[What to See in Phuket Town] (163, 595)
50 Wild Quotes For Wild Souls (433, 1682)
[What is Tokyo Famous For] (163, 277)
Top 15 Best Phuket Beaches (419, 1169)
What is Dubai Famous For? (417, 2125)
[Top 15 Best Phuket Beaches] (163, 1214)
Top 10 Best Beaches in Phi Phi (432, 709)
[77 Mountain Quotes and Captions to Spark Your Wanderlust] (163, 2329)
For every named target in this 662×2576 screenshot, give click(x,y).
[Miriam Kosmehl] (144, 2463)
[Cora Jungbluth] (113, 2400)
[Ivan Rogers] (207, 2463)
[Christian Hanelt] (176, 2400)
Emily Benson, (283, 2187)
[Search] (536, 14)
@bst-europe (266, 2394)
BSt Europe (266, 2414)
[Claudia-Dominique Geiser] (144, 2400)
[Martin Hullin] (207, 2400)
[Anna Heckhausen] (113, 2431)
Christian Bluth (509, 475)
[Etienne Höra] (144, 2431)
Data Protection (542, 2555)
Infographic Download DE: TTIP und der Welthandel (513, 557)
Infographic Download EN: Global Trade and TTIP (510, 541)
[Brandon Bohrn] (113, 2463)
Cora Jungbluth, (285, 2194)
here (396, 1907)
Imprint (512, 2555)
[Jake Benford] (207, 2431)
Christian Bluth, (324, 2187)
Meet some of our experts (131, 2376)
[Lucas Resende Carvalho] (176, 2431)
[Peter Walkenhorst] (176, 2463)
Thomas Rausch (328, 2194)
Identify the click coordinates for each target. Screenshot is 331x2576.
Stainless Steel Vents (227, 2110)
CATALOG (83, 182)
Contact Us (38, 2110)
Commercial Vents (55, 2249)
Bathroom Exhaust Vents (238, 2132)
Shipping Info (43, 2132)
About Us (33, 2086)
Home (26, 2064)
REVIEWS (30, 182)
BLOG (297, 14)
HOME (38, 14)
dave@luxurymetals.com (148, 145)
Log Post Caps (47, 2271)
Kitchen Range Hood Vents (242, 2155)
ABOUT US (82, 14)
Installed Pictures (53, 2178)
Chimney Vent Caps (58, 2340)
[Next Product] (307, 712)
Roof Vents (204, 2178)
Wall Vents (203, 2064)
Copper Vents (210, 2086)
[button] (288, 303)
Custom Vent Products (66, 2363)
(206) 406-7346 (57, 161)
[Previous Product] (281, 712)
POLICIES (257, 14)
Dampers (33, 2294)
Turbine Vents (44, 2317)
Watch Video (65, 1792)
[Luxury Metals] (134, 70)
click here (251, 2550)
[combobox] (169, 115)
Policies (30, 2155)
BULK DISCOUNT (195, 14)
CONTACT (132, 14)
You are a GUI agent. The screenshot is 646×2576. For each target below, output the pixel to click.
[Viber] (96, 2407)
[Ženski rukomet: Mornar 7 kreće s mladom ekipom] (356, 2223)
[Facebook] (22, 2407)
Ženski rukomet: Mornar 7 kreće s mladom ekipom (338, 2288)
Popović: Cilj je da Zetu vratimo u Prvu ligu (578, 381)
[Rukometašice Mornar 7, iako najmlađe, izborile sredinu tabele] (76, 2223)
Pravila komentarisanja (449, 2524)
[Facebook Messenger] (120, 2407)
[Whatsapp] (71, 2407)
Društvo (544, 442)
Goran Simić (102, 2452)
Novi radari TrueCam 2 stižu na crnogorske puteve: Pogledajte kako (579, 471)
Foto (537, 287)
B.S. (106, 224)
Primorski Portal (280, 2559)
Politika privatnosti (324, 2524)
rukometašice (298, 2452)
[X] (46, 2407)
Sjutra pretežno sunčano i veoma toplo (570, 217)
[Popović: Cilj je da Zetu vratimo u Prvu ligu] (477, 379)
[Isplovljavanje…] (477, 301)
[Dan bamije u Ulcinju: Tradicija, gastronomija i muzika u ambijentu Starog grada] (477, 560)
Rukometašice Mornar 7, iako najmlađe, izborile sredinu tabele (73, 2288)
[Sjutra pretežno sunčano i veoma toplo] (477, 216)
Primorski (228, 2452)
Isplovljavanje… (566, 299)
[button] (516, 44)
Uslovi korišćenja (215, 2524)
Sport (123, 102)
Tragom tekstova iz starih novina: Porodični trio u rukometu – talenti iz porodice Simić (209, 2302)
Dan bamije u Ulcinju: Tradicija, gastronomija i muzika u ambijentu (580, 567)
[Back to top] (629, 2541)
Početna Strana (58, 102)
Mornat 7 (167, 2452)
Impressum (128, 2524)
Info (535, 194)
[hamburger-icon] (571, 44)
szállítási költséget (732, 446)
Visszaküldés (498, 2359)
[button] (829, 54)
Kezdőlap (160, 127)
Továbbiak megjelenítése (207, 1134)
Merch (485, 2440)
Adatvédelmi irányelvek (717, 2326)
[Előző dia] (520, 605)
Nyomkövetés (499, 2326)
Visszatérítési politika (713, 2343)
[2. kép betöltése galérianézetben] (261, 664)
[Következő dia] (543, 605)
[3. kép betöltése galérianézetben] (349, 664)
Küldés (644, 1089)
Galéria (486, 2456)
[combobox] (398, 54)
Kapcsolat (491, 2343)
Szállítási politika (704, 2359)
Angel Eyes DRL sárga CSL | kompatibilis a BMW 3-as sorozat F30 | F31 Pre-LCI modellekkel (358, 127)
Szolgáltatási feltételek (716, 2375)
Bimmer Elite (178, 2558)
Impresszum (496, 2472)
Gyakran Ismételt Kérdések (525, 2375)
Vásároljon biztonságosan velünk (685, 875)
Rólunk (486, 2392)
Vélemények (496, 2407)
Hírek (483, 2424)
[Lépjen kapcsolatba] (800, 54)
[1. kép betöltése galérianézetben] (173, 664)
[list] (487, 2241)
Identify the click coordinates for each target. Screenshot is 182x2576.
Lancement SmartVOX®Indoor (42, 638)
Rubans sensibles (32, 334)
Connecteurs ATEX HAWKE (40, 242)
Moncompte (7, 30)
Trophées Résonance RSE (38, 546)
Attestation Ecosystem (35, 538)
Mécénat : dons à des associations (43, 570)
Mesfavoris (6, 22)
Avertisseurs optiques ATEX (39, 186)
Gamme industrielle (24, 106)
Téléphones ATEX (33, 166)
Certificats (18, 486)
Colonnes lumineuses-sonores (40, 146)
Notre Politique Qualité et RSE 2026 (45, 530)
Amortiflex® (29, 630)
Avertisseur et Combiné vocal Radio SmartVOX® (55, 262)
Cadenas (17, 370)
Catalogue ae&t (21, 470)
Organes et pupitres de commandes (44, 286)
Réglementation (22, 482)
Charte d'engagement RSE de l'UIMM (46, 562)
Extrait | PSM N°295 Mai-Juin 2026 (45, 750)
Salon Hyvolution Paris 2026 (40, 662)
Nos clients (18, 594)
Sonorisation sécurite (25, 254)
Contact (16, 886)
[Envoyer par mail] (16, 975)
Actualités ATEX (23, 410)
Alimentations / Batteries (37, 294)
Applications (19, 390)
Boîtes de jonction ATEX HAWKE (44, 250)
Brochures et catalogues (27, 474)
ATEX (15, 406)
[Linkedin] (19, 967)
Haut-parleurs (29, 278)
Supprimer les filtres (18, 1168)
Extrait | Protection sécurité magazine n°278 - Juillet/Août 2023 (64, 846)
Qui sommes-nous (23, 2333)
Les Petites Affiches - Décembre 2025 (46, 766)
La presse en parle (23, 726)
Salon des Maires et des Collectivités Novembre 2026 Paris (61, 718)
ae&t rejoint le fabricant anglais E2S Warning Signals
* * *
Faithfully copy every entry, leaving nothing out.

Written response |
[What to See in Phuket Town] (163, 595)
50 Wild Quotes For Wild Souls (433, 1682)
[What is Tokyo Famous For] (163, 277)
Top 15 Best Phuket Beaches (419, 1169)
What is Dubai Famous For? (417, 2125)
[Top 15 Best Phuket Beaches] (163, 1214)
Top 10 Best Beaches in Phi Phi (432, 709)
[77 Mountain Quotes and Captions to Spark Your Wanderlust] (163, 2329)
For every named target in this 662×2576 screenshot, give click(x,y).
[Miriam Kosmehl] (144, 2463)
[Cora Jungbluth] (113, 2400)
[Ivan Rogers] (207, 2463)
[Christian Hanelt] (176, 2400)
Emily Benson, (283, 2187)
[Search] (536, 14)
@bst-europe (266, 2394)
BSt Europe (266, 2414)
[Claudia-Dominique Geiser] (144, 2400)
[Martin Hullin] (207, 2400)
[Anna Heckhausen] (113, 2431)
Christian Bluth (509, 475)
[Etienne Höra] (144, 2431)
Data Protection (542, 2555)
Infographic Download DE: TTIP und der Welthandel (513, 557)
Infographic Download EN: Global Trade and TTIP (510, 541)
[Brandon Bohrn] (113, 2463)
Cora Jungbluth, (285, 2194)
here (396, 1907)
Imprint (512, 2555)
[Jake Benford] (207, 2431)
Christian Bluth, (324, 2187)
Meet some of our experts (131, 2376)
[Lucas Resende Carvalho] (176, 2431)
[Peter Walkenhorst] (176, 2463)
Thomas Rausch (328, 2194)
Identify the click coordinates for each target. Screenshot is 331x2576.
Stainless Steel Vents (227, 2110)
CATALOG (83, 182)
Contact Us (38, 2110)
Commercial Vents (55, 2249)
Bathroom Exhaust Vents (238, 2132)
Shipping Info (43, 2132)
About Us (33, 2086)
Home (26, 2064)
REVIEWS (30, 182)
BLOG (297, 14)
HOME (38, 14)
dave@luxurymetals.com (148, 145)
Log Post Caps (47, 2271)
Kitchen Range Hood Vents (242, 2155)
ABOUT US (82, 14)
Installed Pictures (53, 2178)
Chimney Vent Caps (58, 2340)
[Next Product] (307, 712)
Roof Vents (204, 2178)
Wall Vents (203, 2064)
Copper Vents (210, 2086)
[button] (288, 303)
Custom Vent Products (66, 2363)
(206) 406-7346 (57, 161)
[Previous Product] (281, 712)
POLICIES (257, 14)
Dampers (33, 2294)
Turbine Vents (44, 2317)
Watch Video (65, 1792)
[Luxury Metals] (134, 70)
click here (251, 2550)
[combobox] (169, 115)
Policies (30, 2155)
BULK DISCOUNT (195, 14)
CONTACT (132, 14)
You are a GUI agent. The screenshot is 646×2576. For each target below, output the pixel to click.
[Viber] (96, 2407)
[Ženski rukomet: Mornar 7 kreće s mladom ekipom] (356, 2223)
[Facebook] (22, 2407)
Ženski rukomet: Mornar 7 kreće s mladom ekipom (338, 2288)
Popović: Cilj je da Zetu vratimo u Prvu ligu (578, 381)
[Rukometašice Mornar 7, iako najmlađe, izborile sredinu tabele] (76, 2223)
Pravila komentarisanja (449, 2524)
[Facebook Messenger] (120, 2407)
[Whatsapp] (71, 2407)
Društvo (544, 442)
Goran Simić (102, 2452)
Novi radari TrueCam 2 stižu na crnogorske puteve: Pogledajte kako (579, 471)
Foto (537, 287)
B.S. (106, 224)
Primorski Portal (280, 2559)
Politika privatnosti (324, 2524)
rukometašice (298, 2452)
[X] (46, 2407)
Sjutra pretežno sunčano i veoma toplo (570, 217)
[Popović: Cilj je da Zetu vratimo u Prvu ligu] (477, 379)
[Isplovljavanje…] (477, 301)
[Dan bamije u Ulcinju: Tradicija, gastronomija i muzika u ambijentu Starog grada] (477, 560)
Rukometašice Mornar 7, iako najmlađe, izborile sredinu tabele (73, 2288)
[Sjutra pretežno sunčano i veoma toplo] (477, 216)
Primorski (228, 2452)
Isplovljavanje… (566, 299)
[button] (516, 44)
Uslovi korišćenja (215, 2524)
Sport (123, 102)
Tragom tekstova iz starih novina: Porodični trio u rukometu – talenti iz porodice Simić (209, 2302)
Dan bamije u Ulcinju: Tradicija, gastronomija i muzika u ambijentu (580, 567)
[Back to top] (629, 2541)
Početna Strana (58, 102)
Mornat 7 (167, 2452)
Impressum (128, 2524)
Info (535, 194)
[hamburger-icon] (571, 44)
szállítási költséget (732, 446)
Visszaküldés (498, 2359)
[button] (829, 54)
Kezdőlap (160, 127)
Továbbiak megjelenítése (207, 1134)
Merch (485, 2440)
Adatvédelmi irányelvek (717, 2326)
[Előző dia] (520, 605)
Nyomkövetés (499, 2326)
Visszatérítési politika (713, 2343)
[2. kép betöltése galérianézetben] (261, 664)
[Következő dia] (543, 605)
[3. kép betöltése galérianézetben] (349, 664)
Küldés (644, 1089)
Galéria (486, 2456)
[combobox] (398, 54)
Kapcsolat (491, 2343)
Szállítási politika (704, 2359)
Angel Eyes DRL sárga CSL | kompatibilis a BMW 3-as sorozat F30 | F31 Pre-LCI modellekkel (358, 127)
Szolgáltatási feltételek (716, 2375)
Bimmer Elite (178, 2558)
Impresszum (496, 2472)
Gyakran Ismételt Kérdések (525, 2375)
Vásároljon biztonságosan velünk (685, 875)
Rólunk (486, 2392)
Vélemények (496, 2407)
Hírek (483, 2424)
[Lépjen kapcsolatba] (800, 54)
[1. kép betöltése galérianézetben] (173, 664)
[list] (487, 2241)
Identify the click coordinates for each target. Screenshot is 182x2576.
Lancement SmartVOX®Indoor (42, 638)
Rubans sensibles (32, 334)
Connecteurs ATEX HAWKE (40, 242)
Moncompte (7, 30)
Trophées Résonance RSE (38, 546)
Attestation Ecosystem (35, 538)
Mécénat : dons à des associations (43, 570)
Mesfavoris (6, 22)
Avertisseurs optiques ATEX (39, 186)
Gamme industrielle (24, 106)
Téléphones ATEX (33, 166)
Certificats (18, 486)
Colonnes lumineuses-sonores (40, 146)
Notre Politique Qualité et RSE 2026 (45, 530)
Amortiflex® (29, 630)
Avertisseur et Combiné vocal Radio SmartVOX® (55, 262)
Cadenas (17, 370)
Catalogue ae&t (21, 470)
Organes et pupitres de commandes (44, 286)
Réglementation (22, 482)
Charte d'engagement RSE de l'UIMM (46, 562)
Extrait | PSM N°295 Mai-Juin 2026 (45, 750)
Salon Hyvolution Paris 2026 (40, 662)
Nos clients (18, 594)
Sonorisation sécurite (25, 254)
Contact (16, 886)
[Envoyer par mail] (16, 975)
Actualités ATEX (23, 410)
Alimentations / Batteries (37, 294)
Applications (19, 390)
Boîtes de jonction ATEX HAWKE (44, 250)
Brochures et catalogues (27, 474)
ATEX (15, 406)
[Linkedin] (19, 967)
Haut-parleurs (29, 278)
Supprimer les filtres (18, 1168)
Extrait | Protection sécurité magazine n°278 - Juillet/Août 2023 (64, 846)
Qui sommes-nous (23, 2333)
Les Petites Affiches - Décembre 2025 (46, 766)
La presse en parle (23, 726)
Salon des Maires et des Collectivités Novembre 2026 Paris (61, 718)
ae&t rejoint le fabricant anglais E2S Warning Signals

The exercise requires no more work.